“I am a woman, and I am a Latina. Those are the things that make my writing distinctive. Those are the things that give my writing power.”
Sandra Cisneros is a writer, best known for her first novel The House On Mango Street. She is regarded as a pioneer in Chicana, or Mexican-American, literature, and has received numerous awards for her writing which covers cultural hybridity, economic inequality, and feminism. Cisneros also received the National Medal of Arts from Barack Obama for her influential literary works, which have sold millions of copies. Later in her career, she established the Macondo’s Writer Workshop, which provides socially conscious writing workshops, and founded the Alfredo Cisneros Del Moral Foundation, which awards talented writers from Texas.

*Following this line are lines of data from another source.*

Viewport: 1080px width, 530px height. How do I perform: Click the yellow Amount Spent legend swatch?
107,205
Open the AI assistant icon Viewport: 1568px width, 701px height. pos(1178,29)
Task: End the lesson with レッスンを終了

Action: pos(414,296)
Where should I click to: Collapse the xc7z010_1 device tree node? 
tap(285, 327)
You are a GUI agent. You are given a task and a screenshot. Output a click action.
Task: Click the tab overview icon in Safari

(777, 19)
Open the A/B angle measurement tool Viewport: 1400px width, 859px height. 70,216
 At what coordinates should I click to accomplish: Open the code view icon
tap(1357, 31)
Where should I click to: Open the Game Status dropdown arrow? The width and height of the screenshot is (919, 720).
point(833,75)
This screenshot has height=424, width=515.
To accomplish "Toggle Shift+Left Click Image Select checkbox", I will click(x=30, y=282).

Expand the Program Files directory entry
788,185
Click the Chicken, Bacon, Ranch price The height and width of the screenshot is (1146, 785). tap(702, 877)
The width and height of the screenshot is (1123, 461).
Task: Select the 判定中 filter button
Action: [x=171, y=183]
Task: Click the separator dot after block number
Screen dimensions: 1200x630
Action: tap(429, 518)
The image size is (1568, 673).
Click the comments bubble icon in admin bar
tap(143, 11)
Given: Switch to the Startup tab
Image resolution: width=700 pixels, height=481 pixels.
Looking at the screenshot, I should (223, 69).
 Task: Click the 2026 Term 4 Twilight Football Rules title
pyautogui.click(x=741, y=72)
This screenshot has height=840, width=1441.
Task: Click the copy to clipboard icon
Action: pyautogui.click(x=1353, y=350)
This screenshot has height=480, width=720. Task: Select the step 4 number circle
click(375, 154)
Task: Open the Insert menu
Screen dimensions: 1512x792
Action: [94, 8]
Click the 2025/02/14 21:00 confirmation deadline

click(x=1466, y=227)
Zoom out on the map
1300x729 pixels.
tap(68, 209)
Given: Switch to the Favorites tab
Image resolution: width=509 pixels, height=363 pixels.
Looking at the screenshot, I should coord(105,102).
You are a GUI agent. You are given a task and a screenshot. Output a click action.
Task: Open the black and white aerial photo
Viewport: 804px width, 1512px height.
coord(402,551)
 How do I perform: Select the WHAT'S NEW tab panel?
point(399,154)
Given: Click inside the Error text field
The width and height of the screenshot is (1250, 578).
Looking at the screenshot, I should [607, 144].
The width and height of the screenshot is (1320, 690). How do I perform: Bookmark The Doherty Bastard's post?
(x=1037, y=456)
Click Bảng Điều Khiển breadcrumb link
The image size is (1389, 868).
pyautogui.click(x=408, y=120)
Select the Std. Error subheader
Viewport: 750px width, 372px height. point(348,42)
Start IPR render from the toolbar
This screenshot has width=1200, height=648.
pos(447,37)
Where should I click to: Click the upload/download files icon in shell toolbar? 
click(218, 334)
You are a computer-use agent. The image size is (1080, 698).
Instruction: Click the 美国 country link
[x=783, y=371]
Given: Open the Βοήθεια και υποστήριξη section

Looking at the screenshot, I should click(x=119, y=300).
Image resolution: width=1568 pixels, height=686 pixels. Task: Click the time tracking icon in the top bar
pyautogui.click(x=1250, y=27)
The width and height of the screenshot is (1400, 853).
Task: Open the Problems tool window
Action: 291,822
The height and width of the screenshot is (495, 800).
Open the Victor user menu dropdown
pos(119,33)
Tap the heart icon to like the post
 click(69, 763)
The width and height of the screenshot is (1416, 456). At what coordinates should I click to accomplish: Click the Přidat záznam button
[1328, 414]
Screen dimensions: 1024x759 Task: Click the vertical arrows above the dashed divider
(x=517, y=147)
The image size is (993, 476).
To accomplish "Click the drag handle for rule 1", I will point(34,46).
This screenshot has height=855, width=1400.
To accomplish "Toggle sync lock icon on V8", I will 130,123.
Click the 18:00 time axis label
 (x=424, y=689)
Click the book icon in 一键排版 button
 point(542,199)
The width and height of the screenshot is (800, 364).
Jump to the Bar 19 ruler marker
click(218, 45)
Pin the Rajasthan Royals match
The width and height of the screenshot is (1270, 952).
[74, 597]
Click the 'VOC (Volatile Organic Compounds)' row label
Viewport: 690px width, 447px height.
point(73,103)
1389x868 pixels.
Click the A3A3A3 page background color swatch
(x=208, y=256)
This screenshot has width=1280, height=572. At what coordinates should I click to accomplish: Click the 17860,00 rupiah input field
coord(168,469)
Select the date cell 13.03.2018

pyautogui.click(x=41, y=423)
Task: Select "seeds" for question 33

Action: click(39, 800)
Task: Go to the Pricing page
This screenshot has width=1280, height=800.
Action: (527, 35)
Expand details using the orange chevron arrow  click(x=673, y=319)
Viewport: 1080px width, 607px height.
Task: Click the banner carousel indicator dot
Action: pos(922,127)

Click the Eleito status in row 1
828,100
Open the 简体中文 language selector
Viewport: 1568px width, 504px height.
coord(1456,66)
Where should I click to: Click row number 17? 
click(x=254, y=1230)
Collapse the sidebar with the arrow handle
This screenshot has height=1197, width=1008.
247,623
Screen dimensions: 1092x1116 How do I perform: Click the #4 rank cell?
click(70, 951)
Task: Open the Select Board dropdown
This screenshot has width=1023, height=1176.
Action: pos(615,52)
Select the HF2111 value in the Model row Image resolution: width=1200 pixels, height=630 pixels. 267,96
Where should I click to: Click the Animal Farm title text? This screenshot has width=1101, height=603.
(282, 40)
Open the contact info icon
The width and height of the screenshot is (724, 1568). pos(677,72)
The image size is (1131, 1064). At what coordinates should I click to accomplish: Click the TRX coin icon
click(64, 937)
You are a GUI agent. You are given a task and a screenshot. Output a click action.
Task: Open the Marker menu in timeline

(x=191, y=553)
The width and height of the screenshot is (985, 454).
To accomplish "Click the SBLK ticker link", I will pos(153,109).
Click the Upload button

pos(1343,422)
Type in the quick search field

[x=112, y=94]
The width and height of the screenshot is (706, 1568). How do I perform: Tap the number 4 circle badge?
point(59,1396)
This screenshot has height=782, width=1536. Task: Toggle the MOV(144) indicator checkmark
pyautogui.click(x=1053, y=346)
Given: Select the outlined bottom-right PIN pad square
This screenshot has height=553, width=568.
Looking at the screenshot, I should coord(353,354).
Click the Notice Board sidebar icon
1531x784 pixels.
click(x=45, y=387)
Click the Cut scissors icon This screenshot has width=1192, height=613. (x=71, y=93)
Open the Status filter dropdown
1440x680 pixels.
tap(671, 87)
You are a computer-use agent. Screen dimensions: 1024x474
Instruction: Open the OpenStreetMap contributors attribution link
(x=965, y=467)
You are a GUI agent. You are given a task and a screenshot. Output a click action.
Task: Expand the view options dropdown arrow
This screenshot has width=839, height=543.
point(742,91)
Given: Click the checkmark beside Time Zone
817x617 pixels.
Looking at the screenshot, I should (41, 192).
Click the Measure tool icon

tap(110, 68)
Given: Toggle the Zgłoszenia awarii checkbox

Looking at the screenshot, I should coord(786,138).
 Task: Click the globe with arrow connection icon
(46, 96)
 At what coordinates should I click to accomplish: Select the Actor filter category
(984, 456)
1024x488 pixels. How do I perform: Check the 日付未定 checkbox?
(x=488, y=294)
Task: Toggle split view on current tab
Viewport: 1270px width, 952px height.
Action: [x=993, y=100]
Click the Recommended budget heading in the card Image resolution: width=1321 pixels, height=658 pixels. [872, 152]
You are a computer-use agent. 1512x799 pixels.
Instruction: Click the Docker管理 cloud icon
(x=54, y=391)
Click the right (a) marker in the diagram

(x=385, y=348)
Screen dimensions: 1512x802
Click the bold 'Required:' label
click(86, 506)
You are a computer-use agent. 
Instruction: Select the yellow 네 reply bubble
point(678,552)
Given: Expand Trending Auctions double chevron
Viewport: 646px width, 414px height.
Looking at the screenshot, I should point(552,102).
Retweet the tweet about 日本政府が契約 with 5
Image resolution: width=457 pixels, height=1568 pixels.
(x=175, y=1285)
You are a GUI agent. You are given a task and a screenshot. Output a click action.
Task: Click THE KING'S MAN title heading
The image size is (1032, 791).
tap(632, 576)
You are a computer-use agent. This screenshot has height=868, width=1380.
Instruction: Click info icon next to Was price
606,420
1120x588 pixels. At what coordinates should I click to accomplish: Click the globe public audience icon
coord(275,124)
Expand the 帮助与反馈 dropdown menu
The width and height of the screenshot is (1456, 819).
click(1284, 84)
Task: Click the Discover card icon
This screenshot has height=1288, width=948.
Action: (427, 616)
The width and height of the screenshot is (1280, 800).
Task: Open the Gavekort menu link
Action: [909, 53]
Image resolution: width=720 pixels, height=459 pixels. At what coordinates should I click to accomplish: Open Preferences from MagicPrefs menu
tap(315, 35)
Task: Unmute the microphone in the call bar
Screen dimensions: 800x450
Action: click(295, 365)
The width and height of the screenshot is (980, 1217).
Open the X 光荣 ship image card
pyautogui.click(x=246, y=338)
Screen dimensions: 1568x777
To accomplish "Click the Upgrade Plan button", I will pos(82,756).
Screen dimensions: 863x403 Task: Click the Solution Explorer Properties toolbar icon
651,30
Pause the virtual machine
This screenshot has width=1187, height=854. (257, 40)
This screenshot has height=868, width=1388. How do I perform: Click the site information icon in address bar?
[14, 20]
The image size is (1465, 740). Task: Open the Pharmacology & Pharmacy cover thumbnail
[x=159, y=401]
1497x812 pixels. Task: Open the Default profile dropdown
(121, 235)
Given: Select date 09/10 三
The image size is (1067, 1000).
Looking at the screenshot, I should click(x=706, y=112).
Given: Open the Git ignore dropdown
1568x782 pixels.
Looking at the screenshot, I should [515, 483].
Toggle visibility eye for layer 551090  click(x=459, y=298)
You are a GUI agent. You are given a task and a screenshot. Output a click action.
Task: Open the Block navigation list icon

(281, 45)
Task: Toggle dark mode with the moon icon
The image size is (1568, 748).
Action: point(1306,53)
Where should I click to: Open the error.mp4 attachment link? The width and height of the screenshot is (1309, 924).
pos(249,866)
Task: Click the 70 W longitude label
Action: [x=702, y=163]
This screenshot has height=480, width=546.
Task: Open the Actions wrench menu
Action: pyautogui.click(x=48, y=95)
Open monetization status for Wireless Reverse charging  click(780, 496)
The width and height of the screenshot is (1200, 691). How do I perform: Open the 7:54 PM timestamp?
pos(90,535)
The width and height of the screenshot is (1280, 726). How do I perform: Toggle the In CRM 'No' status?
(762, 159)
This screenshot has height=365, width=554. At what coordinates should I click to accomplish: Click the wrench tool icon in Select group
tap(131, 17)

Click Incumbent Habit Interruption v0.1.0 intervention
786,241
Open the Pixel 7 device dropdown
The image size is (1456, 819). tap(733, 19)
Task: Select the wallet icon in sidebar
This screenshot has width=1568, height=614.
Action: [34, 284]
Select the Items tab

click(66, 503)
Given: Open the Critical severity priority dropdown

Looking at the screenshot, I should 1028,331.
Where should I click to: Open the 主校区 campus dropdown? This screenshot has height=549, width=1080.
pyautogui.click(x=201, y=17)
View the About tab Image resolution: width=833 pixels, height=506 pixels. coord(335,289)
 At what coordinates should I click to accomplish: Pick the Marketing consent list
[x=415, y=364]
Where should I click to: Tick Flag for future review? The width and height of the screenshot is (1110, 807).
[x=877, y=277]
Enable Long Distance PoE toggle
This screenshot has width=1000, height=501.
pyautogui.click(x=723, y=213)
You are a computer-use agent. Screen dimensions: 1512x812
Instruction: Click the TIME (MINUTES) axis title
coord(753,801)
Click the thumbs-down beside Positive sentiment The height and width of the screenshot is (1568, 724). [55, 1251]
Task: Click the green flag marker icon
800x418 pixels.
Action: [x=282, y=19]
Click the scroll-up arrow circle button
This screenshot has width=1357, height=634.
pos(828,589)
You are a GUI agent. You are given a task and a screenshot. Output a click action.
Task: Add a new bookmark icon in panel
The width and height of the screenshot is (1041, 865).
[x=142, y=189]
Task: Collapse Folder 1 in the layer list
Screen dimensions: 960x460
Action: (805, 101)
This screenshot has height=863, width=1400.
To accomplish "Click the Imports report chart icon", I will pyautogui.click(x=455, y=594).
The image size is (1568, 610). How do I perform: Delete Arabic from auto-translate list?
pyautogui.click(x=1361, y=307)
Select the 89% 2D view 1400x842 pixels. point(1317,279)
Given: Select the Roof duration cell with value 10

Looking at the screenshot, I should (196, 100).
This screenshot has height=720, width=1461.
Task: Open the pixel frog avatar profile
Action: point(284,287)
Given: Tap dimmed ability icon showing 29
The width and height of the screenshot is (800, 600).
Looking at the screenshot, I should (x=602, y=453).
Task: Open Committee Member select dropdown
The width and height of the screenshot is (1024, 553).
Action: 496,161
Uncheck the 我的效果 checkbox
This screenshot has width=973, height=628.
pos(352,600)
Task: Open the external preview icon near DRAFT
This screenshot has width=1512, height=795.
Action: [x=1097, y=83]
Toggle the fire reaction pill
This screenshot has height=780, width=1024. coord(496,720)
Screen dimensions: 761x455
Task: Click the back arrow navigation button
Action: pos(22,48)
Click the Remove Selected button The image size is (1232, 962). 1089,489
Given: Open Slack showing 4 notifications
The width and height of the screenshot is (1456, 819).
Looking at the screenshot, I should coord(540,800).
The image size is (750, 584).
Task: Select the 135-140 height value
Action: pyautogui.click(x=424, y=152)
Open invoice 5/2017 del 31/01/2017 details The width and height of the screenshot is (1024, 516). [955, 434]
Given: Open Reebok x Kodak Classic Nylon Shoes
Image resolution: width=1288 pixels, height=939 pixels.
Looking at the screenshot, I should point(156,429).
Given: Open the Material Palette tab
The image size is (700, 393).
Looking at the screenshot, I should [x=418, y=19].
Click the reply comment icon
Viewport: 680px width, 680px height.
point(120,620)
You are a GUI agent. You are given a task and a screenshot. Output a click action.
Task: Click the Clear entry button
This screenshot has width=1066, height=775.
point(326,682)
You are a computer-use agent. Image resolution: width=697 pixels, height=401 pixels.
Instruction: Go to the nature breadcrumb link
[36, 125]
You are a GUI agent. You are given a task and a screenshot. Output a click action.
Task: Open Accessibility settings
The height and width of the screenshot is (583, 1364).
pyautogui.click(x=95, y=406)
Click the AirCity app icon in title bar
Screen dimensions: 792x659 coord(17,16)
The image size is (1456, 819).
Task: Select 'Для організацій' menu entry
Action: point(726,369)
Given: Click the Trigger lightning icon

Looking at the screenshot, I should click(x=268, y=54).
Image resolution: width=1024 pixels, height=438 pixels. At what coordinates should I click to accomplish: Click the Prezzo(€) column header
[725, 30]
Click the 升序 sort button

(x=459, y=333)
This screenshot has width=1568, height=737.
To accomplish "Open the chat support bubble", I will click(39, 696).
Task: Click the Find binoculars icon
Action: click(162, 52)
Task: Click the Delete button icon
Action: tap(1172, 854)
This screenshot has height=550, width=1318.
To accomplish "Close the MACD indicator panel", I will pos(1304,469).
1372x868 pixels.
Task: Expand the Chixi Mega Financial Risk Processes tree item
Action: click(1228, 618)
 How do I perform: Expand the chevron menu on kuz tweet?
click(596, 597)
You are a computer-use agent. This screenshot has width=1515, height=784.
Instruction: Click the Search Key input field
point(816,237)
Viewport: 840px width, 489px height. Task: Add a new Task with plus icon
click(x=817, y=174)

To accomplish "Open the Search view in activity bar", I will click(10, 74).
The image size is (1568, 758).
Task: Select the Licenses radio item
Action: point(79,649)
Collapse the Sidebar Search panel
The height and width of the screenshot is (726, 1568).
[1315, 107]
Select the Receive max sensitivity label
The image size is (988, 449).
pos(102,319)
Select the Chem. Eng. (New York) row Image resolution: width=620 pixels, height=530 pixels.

Nationality: Mexican-American
Industry: Publishing
Q: What is it like knowing that this book is taught so widely in American schools today? – The Chicago Public Library
A: “I don’t take it personally. It has nothing to do with me, or with my book. The book is being taught because it is telling a story that has spiritual resonance at this time in history. It is serving a need, it is doing its healing, it is transmitting light, but I was just the conduit for that light, not the source. I am grateful that the timing was right for my labor to be recognized, and that the readers were ready to hear this story at this time. I am fortunate and blessed to be the flute, but I recognize and acknowledge I am not the music.”